Detecting malicious behavior blended with business-justified activity
With organizations moving to the cloud and remote workers becoming the rule rather than the exception, the definition of the network is changing. Add to this the increasing use of IoT devices, encryption and engagement in shadow IT practices, and it’s easy to see why organizations have trouble keeping their network and systems secure.
What’s more, attackers are changing tactics: they are relying less and less on malware and shifting their focus to stealing legitimate credentials and living off the land by using tools that are already deployed in the environment: scripting languages like Python, system utilities like PowerShell, WMI or PsExec, or Microsoft Office’s macros.
Detecting malicious behavior blended so well with business-justified activity is a challenge. Organizations have tried to address this challenge with solutions ranging from the traditional network forensic vendors like RSA NetWitness as well some of the first-generation network traffic analysis (NTA) tools like Darktrace. The buyer trend is moving towards a combination of these two technologies and that is where Awake Security comes in.
Tracking entities across the network
The Awake Security Platform is focused on analyzing communications, whether those are traditional network packets, traffic crossing a vSwitch, traffic from and within cloud workloads and API calls to SaaS applications or serverless computing instances. It also focuses on operational technology networks that are otherwise completely invisible to the security team.

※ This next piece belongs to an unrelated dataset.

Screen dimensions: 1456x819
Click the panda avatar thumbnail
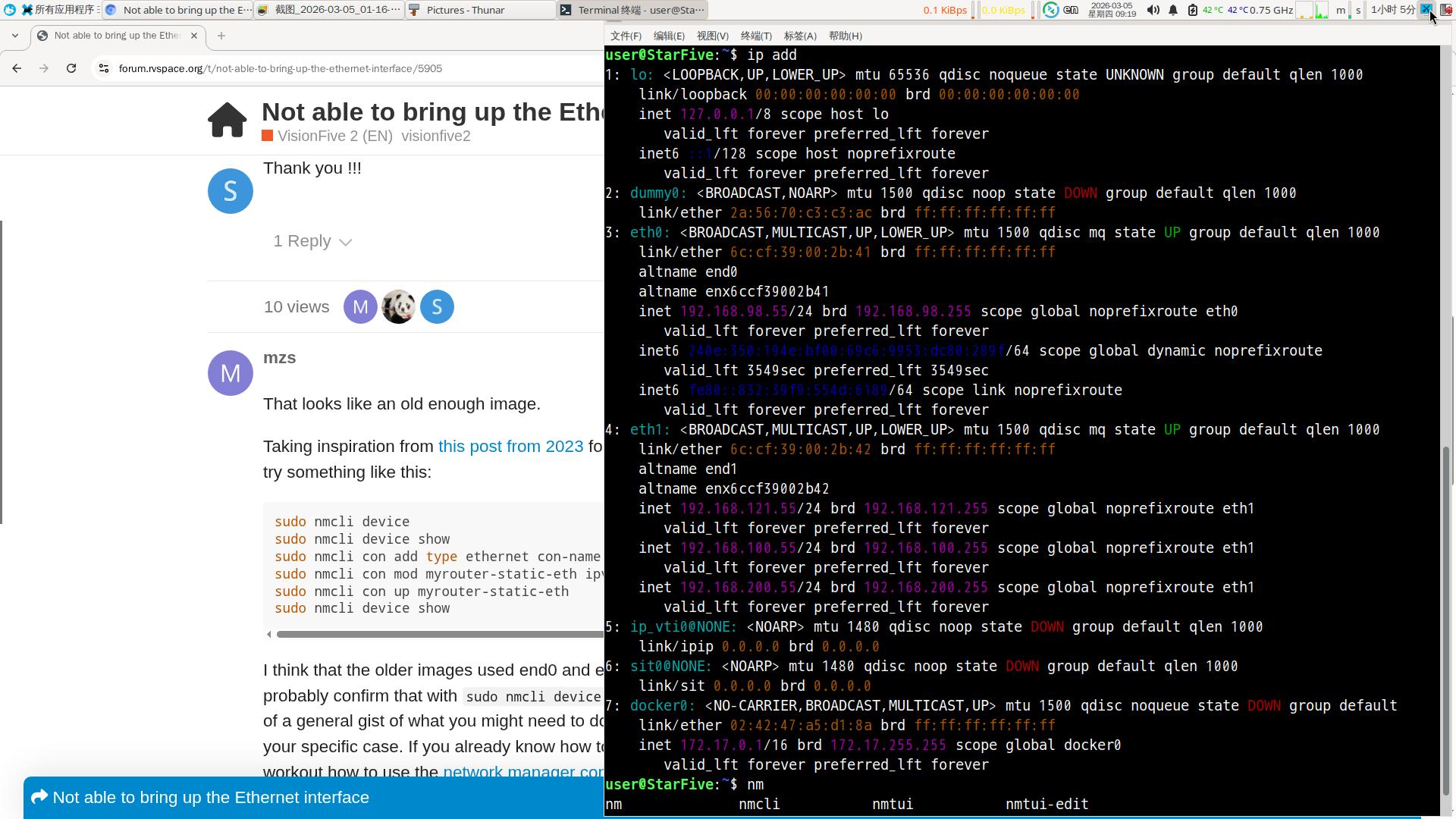pyautogui.click(x=398, y=307)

“The platform connects via traditional network SPAN or TAP / cloud TAP / virtual switch TAP / SaaS APIs to get access to data — packets, communications, and so on. We then construct a security knowledge graph (called EntityIQ) by analyzing all these communications in real-time and discovering the business assets — devices, users and applications — in the organization as well as the destinations and domains on the other end of the communications,” Rahul Kashyap, CEO at Awake, explains.
The Awake Security Platform automatically identifies and tracks business assets
The discovery and profiling of the entities on the network is done autonomously. The platform performs full-packet and encrypted traffic analysis and does not rely on (changeable) IP addresses to keep track of devices.
Detecting malicious behavior and intent
Once entities on the network are profiled, the platform attributes behaviors and the relationships to them. The company’s solution then detects new attacker tactics by extracting millions of signals drawn from these entity attributes and behaviors as well as the raw communication and network data, threat intelligence and user behavior analytics. These signals are analyzed by Awake’s neural networks and machine learning models. Among other things this process clusters the entities using similarity analytics and can thus spot outliers exhibiting malicious intent.
This approach efficiently finds attacker tactics, techniques and procedures (TTPs) that span time, multiple network protocols and flows. The company’s research team focuses on ensuring broad coverage of TTPs by aligning with the MITRE ATT&CK framework.
The Awake Security Platform identifies 4 IP phones exfiltrating voice call information
“By attributing and tracking behaviors for each of these entities over time, we can detect behavioral threats, mal-intent, as well as known indicators of compromise. The security team can also enrich the autonomously generated context with institutional knowledge about the entity. The platform delivers a credit-score like risk rating for every entity and detailed behavioral / forensic timelines that show you why we believe that is a high risk,” Kashyap notes.
The Awake Security Platform scores entities in the environment based on risk
The results can be accessed via the product, but can also be consumed with the organization’s SIEM, orchestration platform, with integrations into EDR, etc. Mitigation actions can be performed through integrations with the orchestration platforms, quarantine through EDR, connections to firewalls / proxies, etc.
Adding capabilities to the platform
The Awake platform is also able to evolve as the attackers evolve.
Much like the platform approach Amazon has taken with Alexa, Awake offers an open platform that stays relevant by allowing of-the-moment skills to tackle new security problems as they emerge, rather than forcing customers to overhaul their entire solution to chase the latest threat.
“Awake exposes the knowledge graph and analysts can access it through a language called QueryIQ. That language provides a vocabulary to add new detection and response skills to the platform. Specifically, Awake allows security analysts to easily express attacker tactics using this language,” Kashyap explains.
Skills in Awake take the form of questions security teams can ask of the data and the real-time answers the platform provides. The learning is automated and the new “skills” are pushed down to the platform by the company’s Research Team, but customers and partners can also use the platform to build their own pretty easily.
Awake enables easy creation of new detection skills for evolving attacker tactics, techniques and procedures
“For instance, a common attacker TTP is using tools like PowerShell to connect to a known website like Twitter for command and control—detecting that kind of communication is an example of a skill that can be easily added with one line, instead of requiring manual and time-consuming threat hunting expeditions by highly skilled individuals,” he notes.
“Similarly, consider a customer that is concerned about their employees being spear-phished by email appearing to come from a supplier domain. With one line they can build a skill the identifies typosquatted domains that are intended to look like that supplier domain.”
Awake makes detecting targeted typosquatting attacks accessible to any analyst
In short, the company has managed to deliver an advanced network traffic analysis solution that can serve the needs of tier 1 analyst, the threat hunter, as well as the Chief Information Security Officer.